- _Task details_: Copy out every one of the entries below, character for character, without changing anything.

- _Dataset entries_:
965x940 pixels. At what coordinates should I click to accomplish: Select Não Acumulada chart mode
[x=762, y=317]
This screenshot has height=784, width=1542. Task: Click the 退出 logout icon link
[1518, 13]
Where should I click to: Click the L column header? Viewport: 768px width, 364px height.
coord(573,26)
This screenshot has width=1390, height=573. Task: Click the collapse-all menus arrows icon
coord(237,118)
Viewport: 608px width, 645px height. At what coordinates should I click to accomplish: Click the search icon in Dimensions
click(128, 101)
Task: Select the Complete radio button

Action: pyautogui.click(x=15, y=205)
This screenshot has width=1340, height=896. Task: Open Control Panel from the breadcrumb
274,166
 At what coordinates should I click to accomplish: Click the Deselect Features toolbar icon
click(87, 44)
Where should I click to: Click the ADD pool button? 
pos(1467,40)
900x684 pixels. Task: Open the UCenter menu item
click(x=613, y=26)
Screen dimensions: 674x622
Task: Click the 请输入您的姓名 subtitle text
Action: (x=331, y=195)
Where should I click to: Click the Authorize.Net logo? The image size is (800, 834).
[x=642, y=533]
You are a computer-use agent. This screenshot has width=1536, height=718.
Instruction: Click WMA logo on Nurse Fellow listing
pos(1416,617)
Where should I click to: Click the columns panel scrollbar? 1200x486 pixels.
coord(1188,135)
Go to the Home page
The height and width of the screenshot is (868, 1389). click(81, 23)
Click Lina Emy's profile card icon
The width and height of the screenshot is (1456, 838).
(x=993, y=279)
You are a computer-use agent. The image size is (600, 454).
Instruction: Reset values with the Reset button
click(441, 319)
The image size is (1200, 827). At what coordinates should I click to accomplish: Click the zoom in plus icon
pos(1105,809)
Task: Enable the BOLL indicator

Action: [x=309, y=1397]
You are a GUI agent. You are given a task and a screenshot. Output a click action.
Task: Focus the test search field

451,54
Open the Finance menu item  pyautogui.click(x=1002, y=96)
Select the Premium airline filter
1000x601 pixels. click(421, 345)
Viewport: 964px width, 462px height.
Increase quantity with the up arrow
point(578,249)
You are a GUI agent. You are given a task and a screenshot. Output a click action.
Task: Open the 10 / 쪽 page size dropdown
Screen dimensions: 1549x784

- _Expected answer_:
965x940 pixels. At what coordinates should I click to accomplish: Select Não Acumulada chart mode
[x=762, y=317]
This screenshot has height=784, width=1542. Task: Click the 退出 logout icon link
[1518, 13]
Where should I click to: Click the L column header? Viewport: 768px width, 364px height.
coord(573,26)
This screenshot has width=1390, height=573. Task: Click the collapse-all menus arrows icon
coord(237,118)
Viewport: 608px width, 645px height. At what coordinates should I click to accomplish: Click the search icon in Dimensions
click(128, 101)
Task: Select the Complete radio button

Action: pyautogui.click(x=15, y=205)
This screenshot has width=1340, height=896. Task: Open Control Panel from the breadcrumb
274,166
 At what coordinates should I click to accomplish: Click the Deselect Features toolbar icon
click(87, 44)
Where should I click to: Click the ADD pool button? 
pos(1467,40)
900x684 pixels. Task: Open the UCenter menu item
click(x=613, y=26)
Screen dimensions: 674x622
Task: Click the 请输入您的姓名 subtitle text
Action: (x=331, y=195)
Where should I click to: Click the Authorize.Net logo? The image size is (800, 834).
[x=642, y=533]
You are a computer-use agent. This screenshot has width=1536, height=718.
Instruction: Click WMA logo on Nurse Fellow listing
pos(1416,617)
Where should I click to: Click the columns panel scrollbar? 1200x486 pixels.
coord(1188,135)
Go to the Home page
The height and width of the screenshot is (868, 1389). click(81, 23)
Click Lina Emy's profile card icon
The width and height of the screenshot is (1456, 838).
(x=993, y=279)
You are a computer-use agent. The image size is (600, 454).
Instruction: Reset values with the Reset button
click(441, 319)
The image size is (1200, 827). At what coordinates should I click to accomplish: Click the zoom in plus icon
pos(1105,809)
Task: Enable the BOLL indicator

Action: [x=309, y=1397]
You are a GUI agent. You are given a task and a screenshot. Output a click action.
Task: Focus the test search field

451,54
Open the Finance menu item  pyautogui.click(x=1002, y=96)
Select the Premium airline filter
1000x601 pixels. click(421, 345)
Viewport: 964px width, 462px height.
Increase quantity with the up arrow
point(578,249)
You are a GUI agent. You are given a task and a screenshot. Output a click action.
Task: Open the 10 / 쪽 page size dropdown
Screen dimensions: 1549x784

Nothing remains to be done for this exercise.